Prosesi pemakaman Pemimpin Tertinggi Iran, Ayatollah Ali Khamenei, pada Minggu (5/7/2026) diwarnai dengan kemarahan dan seruan kematian terhadap Presiden Amerika Serikat (AS) Donald Trump. Salah seorang pembawa acara dalam prosesi tersebut menyerukan kematian Trump di hadapan ratusan ribu pelayat yang memadati Teheran. Seruan ini menjadi yang pertama kali ditujukan kepada Trump dalam rangkaian upacara pemakaman Khamenei.
Prosesi Pemakaman dan Kehadiran Tokoh Penting
Mendiang Ali Khamenei bersama anggota keluarganya yang juga meninggal dunia disalatkan di Teheran. Prosesi itu dihadiri oleh putra-putra Khamenei, yaitu Masoud, Meysam, dan Mostafa, serta sejumlah pejabat tinggi Iran, termasuk Presiden Iran Masoud Pezeshkian, Ketua Parlemen Mohammad Bagher Qalibaf, Panglima Korps Garda Revolusi Jenderal Ahmad Vahidi, dan Komandan Pasukan Quds Esmail Qaani.

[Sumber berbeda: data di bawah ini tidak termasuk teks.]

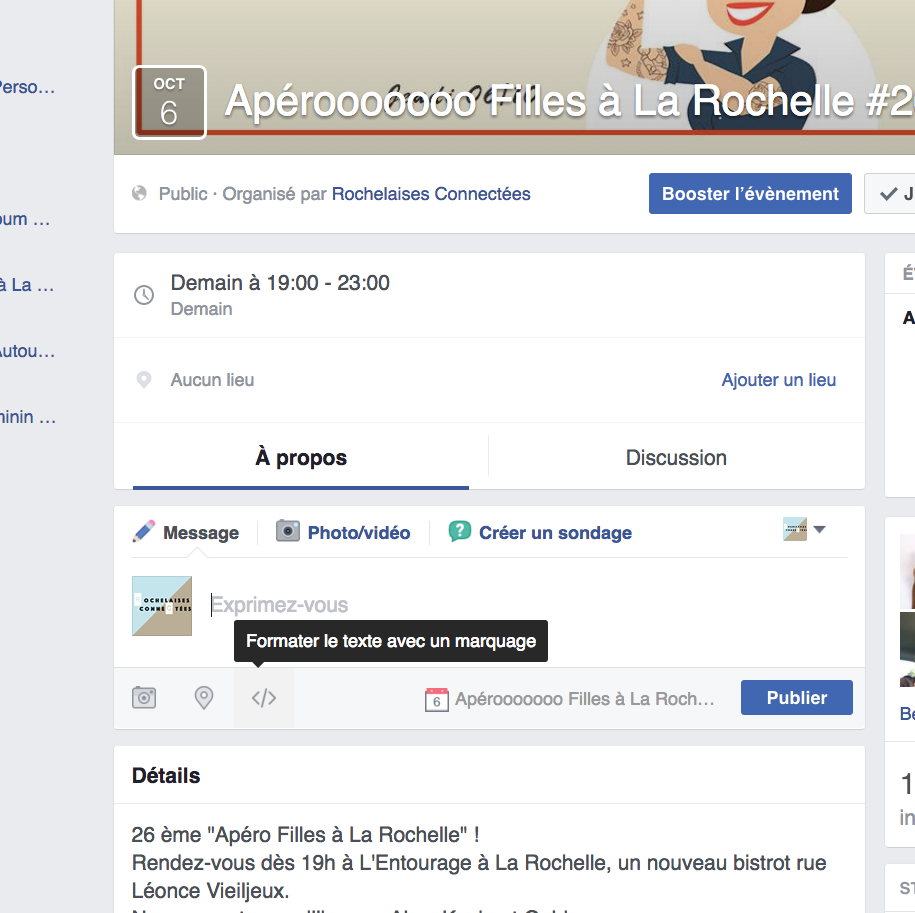Screen dimensions: 915x913
Task: Switch to the Discussion tab
Action: click(x=676, y=458)
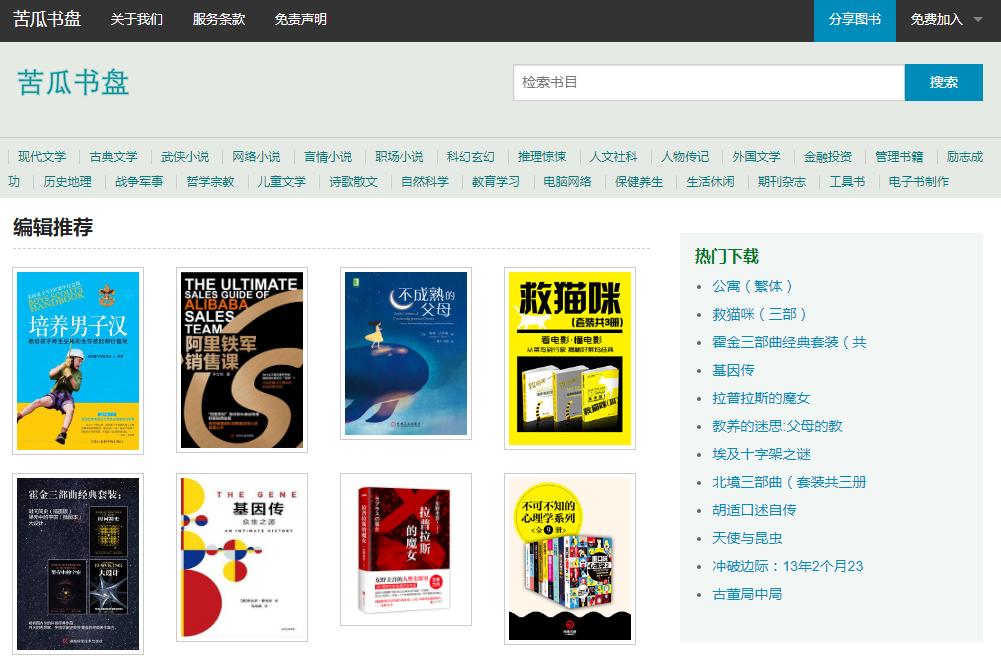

Suasana Emosional dan Seruan Politik
Ratusan ribu pelayat memadati jalan-jalan Teheran, menunjukkan duka mendalam sekaligus kemarahan terhadap kebijakan AS. Seruan kematian untuk Trump menggema di tengah prosesi, mencerminkan ketegangan yang masih tinggi antara Iran dan AS pasca-kematian Khamenei. Peristiwa ini menandai babak baru dalam hubungan kedua negara yang sudah lama memburuk.